### AIM 1:
From the records below, quote everything from the line that contains "You are a GUI" down to the end of the records, including both ends, and leave out the pictures.

[START OF READING TEXT]

South Dakota mulls ending contested judicial elections

The legislative proposal is still in its early stages, and would need voter approval in 2024. It would end contested elections of judges and create a mechanism for formally allowing all judges to be appointed by the Governor. All judges would then face periodic retention elections, during which they would run unopposed and voters would choose to retain them for another term.

The proposal is far less radical as it seems. As this article points out, almost all state judges are already appointed to fill vacancies that occur between election cycles. Indeed, almost no judges actually ascend to the bench in the first instance from a direct election. Removing the requirement of contested elections is therefore as much a housekeeping measure as anything else.

It’s also an excellent idea. Contested judicial elections are in fact almost never contested, and when they are they are subject to deep politicization. Retention elections would continue to provide accountability to the voters, especially if it is paired with a robust judicial performance evaluation program.

Let’s see how this plays out. It is a hard thing for voters to give up their franchise, even in elections where there is rarely a decision to be made. But it is a development that bears watching.

Ohio Democrats to Democratic judge: Don’t run for chief justice; you could win!

The perverse nature of choosing judges through partisan elections is currently on display in Ohio, where some Democrats see no benefit to a highly qualified member of their own party running for chief justice.

The state’s current chief justice, Maureen O’Connor, is retiring in 2022, and two associate justices of the state supreme court, Patrick DeWine and Jennifer Brunner, are considering running for the open seat. In Ohio, where judges must run in partisan primaries, their party affiliation is well-known. DeWine is a Republican and Brunner is a Democrat. The retiring O’Connor is also a Republican.

[END OF READING TEXT]
[START OF SUPPLIED RECORDS]

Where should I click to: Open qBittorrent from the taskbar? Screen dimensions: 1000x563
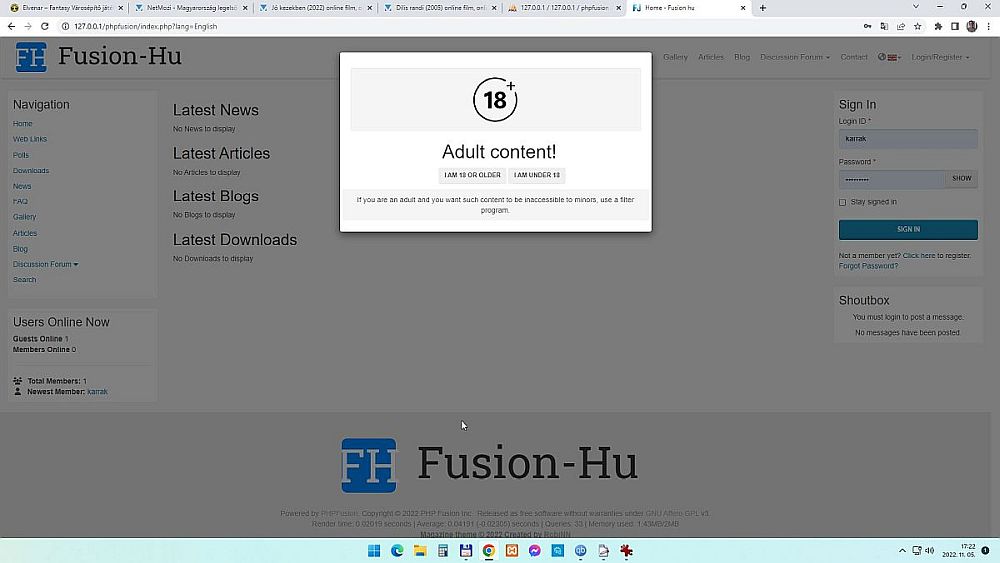tap(581, 551)
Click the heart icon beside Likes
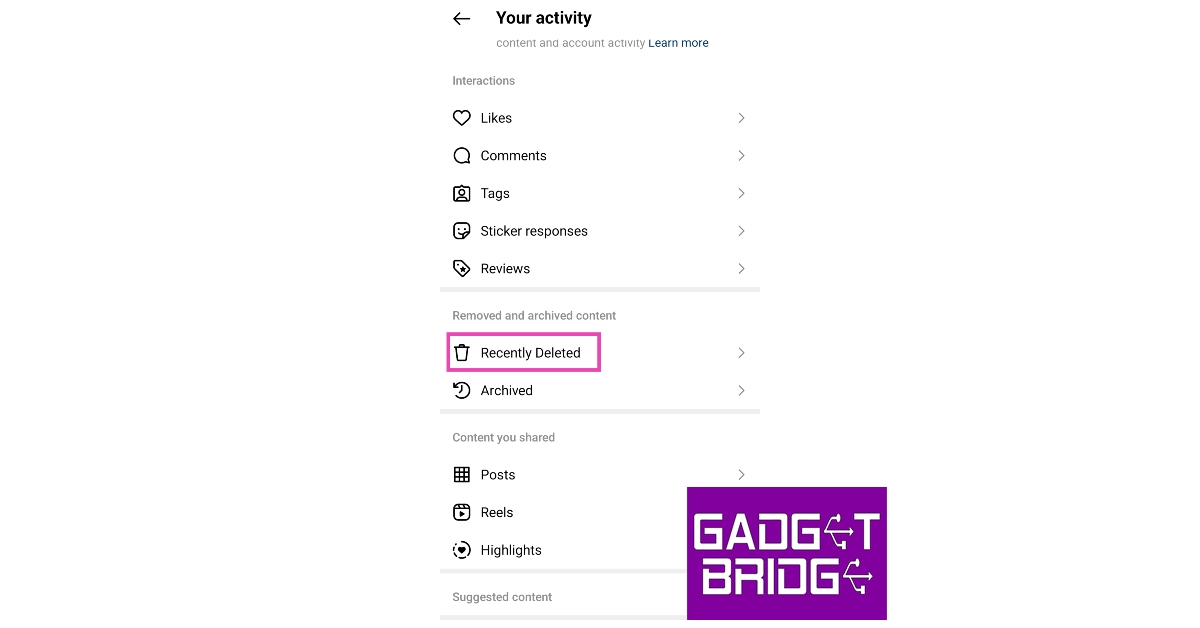The width and height of the screenshot is (1200, 628). 461,118
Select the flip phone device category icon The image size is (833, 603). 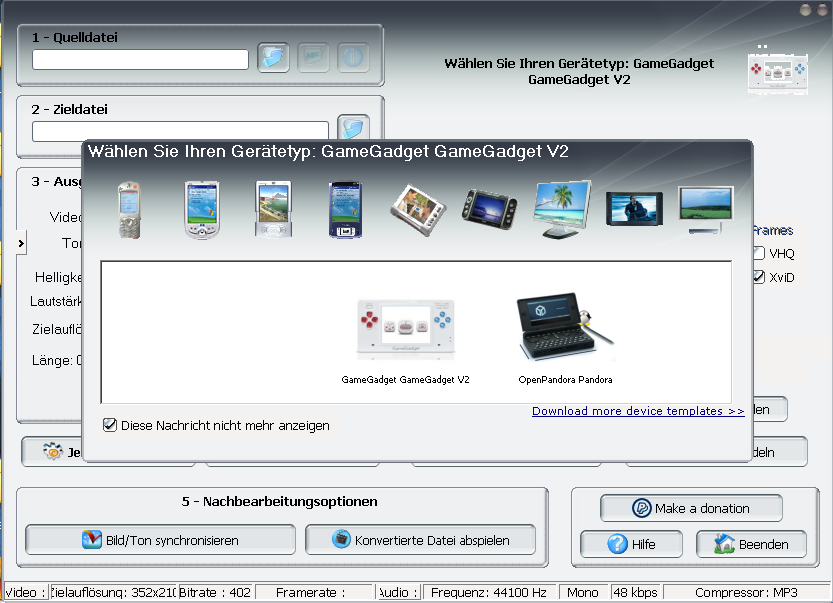pos(128,209)
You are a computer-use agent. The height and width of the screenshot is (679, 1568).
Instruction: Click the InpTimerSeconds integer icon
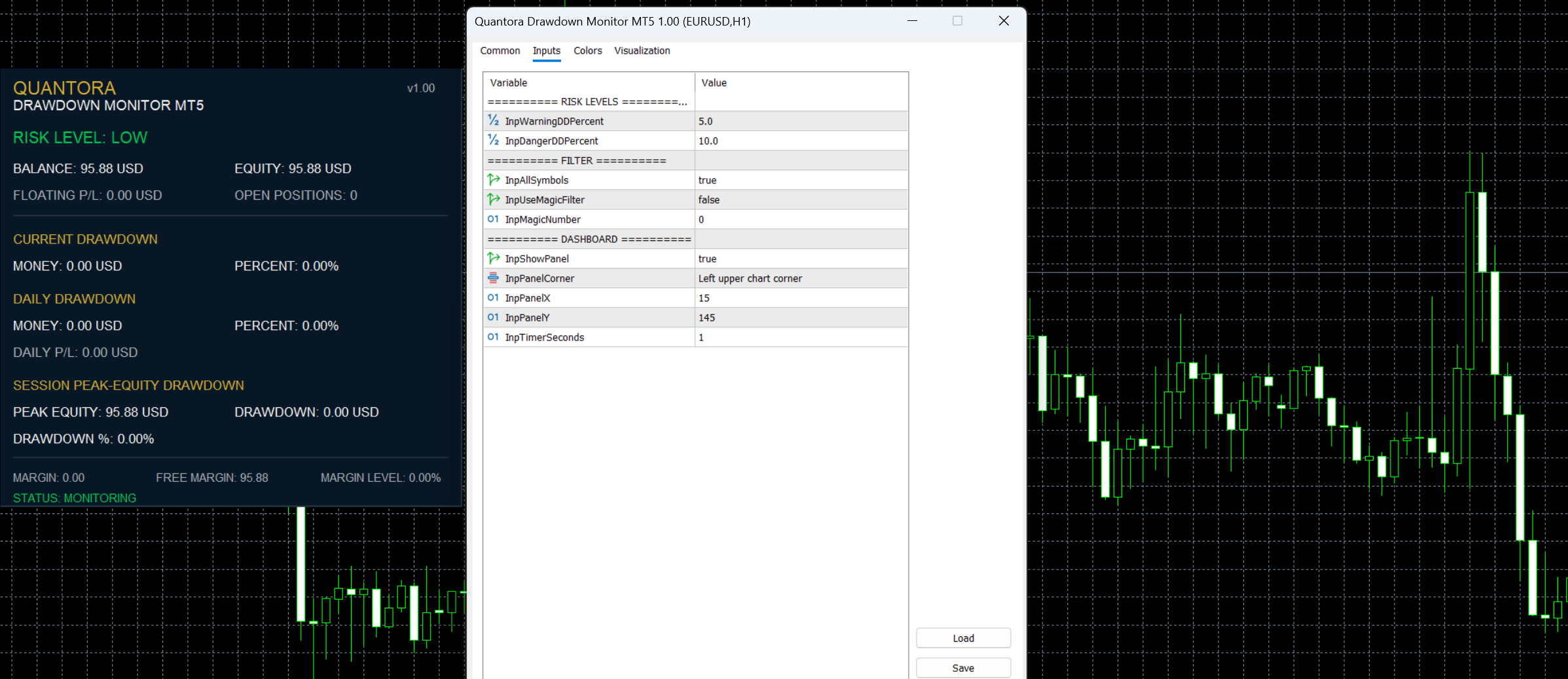pos(493,337)
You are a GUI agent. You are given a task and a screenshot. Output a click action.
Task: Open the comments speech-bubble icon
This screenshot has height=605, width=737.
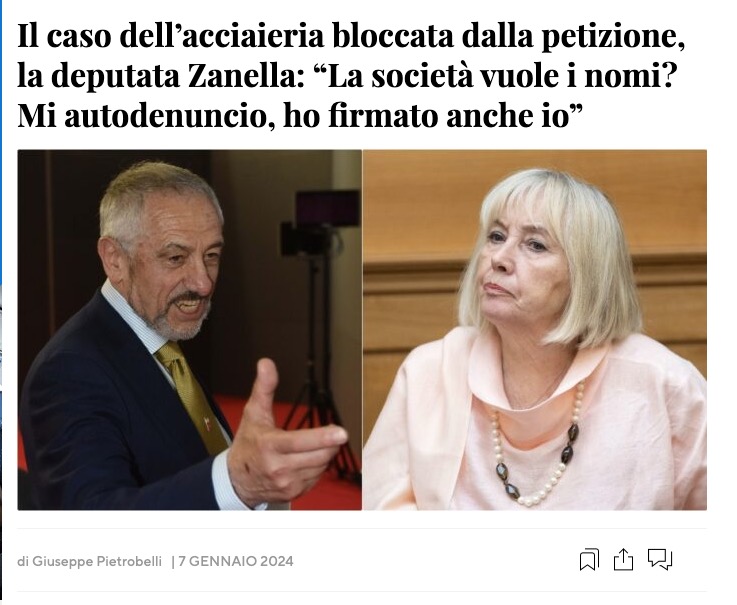pyautogui.click(x=660, y=559)
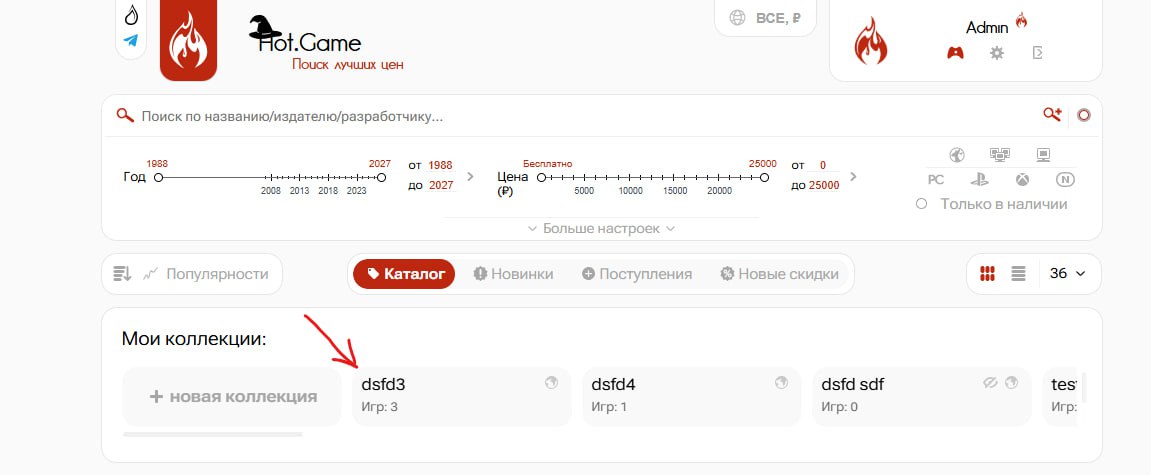This screenshot has width=1151, height=475.
Task: Expand 'Больше настроек' settings
Action: coord(601,229)
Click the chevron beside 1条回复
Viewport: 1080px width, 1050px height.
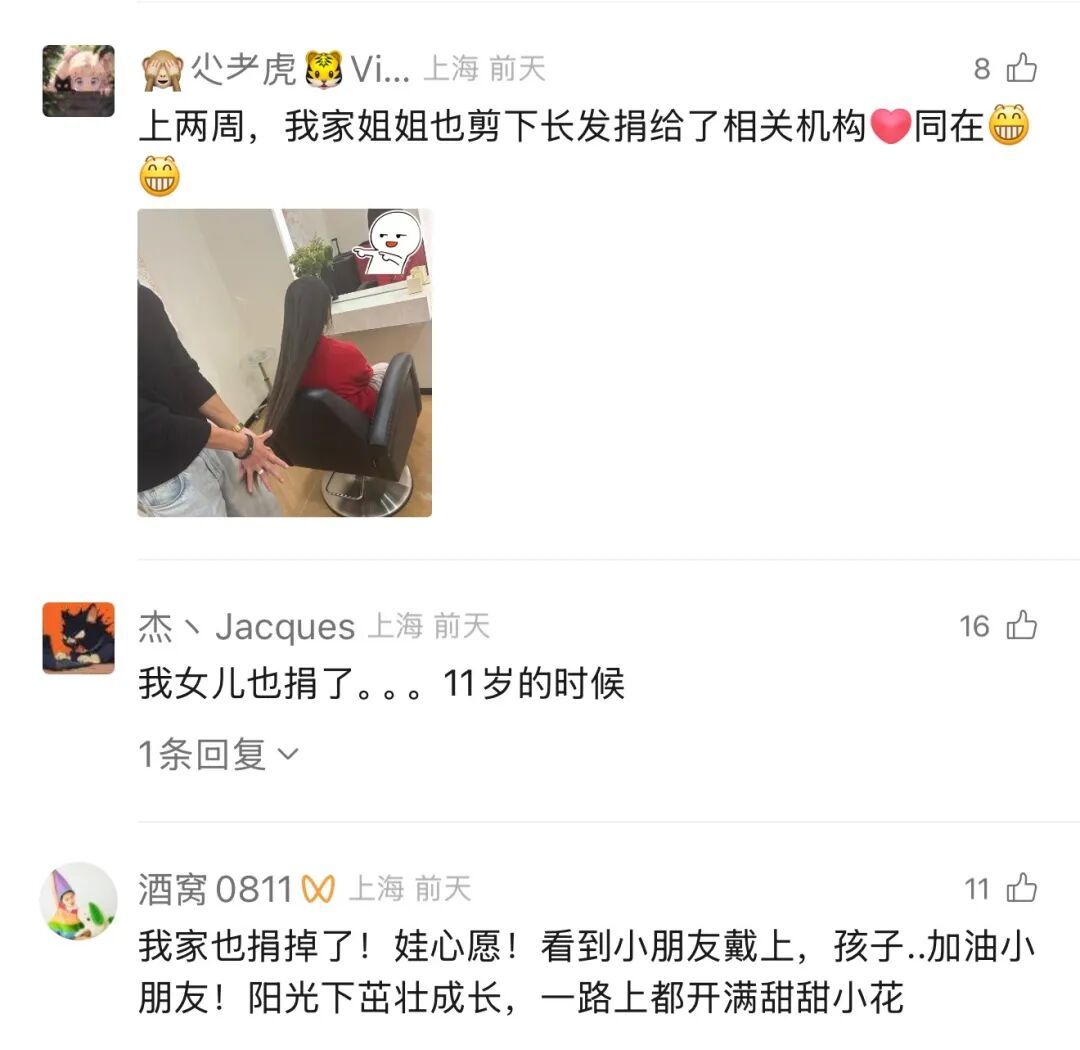(x=288, y=754)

[END OF SUPPLIED RECORDS]

### AIM 2:
Rewrite everything from "South Dakota mulls" down to "as anything else." in the judicial elections text above, putting "Chief Justice" in place of "Governor".

### CORRECT RESULT 1:
You are a GUI agent. You are given a task and a screenshot. Output a click action.
Task: Open the comments speech-bubble icon
This screenshot has height=605, width=737.
pyautogui.click(x=660, y=559)
This screenshot has width=1151, height=475.
Task: Expand 'Больше настроек' settings
Action: coord(601,229)
Click the chevron beside 1条回复
Viewport: 1080px width, 1050px height.
(x=288, y=754)

### CORRECT RESULT 2:
South Dakota mulls ending contested judicial elections

The legislative proposal is still in its early stages, and would need voter approval in 2024. It would end contested elections of judges and create a mechanism for formally allowing all judges to be appointed by the Chief Justice. All judges would then face periodic retention elections, during which they would run unopposed and voters would choose to retain them for another term.

The proposal is far less radical as it seems. As this article points out, almost all state judges are already appointed to fill vacancies that occur between election cycles. Indeed, almost no judges actually ascend to the bench in the first instance from a direct election. Removing the requirement of contested elections is therefore as much a housekeeping measure as anything else.